*Exercise objective:* Lines from the one containing "Instruction: Cancel the Reset your PC dialog" through the end of the entries below: set them down exactly, both ends included, with nothing added.

*Supplied records:*
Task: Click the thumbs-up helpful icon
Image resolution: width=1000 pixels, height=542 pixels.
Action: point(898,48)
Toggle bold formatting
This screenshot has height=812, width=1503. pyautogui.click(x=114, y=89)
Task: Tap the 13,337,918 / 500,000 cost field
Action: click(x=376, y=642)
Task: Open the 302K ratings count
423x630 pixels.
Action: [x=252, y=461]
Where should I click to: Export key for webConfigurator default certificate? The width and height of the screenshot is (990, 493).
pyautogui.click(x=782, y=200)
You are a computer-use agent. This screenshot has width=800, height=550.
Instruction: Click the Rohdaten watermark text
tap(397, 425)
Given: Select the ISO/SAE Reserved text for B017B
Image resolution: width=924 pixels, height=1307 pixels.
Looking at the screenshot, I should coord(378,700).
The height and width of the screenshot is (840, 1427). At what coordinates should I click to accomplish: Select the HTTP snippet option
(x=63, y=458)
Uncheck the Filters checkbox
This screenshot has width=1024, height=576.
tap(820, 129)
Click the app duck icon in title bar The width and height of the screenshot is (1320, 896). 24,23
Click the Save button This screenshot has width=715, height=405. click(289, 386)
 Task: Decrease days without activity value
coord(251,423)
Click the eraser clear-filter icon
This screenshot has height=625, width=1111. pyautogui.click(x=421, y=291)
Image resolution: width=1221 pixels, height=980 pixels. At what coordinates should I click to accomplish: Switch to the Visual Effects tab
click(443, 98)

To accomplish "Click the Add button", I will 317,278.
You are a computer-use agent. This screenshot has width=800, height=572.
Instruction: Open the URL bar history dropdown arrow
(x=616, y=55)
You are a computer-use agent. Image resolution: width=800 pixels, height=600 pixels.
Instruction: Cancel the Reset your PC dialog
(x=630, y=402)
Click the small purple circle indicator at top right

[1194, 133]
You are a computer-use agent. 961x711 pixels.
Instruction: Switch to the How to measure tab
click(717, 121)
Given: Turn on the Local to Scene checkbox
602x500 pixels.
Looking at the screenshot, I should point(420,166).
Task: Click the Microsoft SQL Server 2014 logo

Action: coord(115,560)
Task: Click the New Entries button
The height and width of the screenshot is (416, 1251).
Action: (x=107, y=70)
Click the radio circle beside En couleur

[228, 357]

*Solved exercise:*
Instruction: Cancel the Reset your PC dialog
(x=630, y=402)
Click the small purple circle indicator at top right

[1194, 133]
You are a computer-use agent. 961x711 pixels.
Instruction: Switch to the How to measure tab
click(717, 121)
Given: Turn on the Local to Scene checkbox
602x500 pixels.
Looking at the screenshot, I should point(420,166).
Task: Click the Microsoft SQL Server 2014 logo

Action: coord(115,560)
Task: Click the New Entries button
The height and width of the screenshot is (416, 1251).
Action: (x=107, y=70)
Click the radio circle beside En couleur

[228, 357]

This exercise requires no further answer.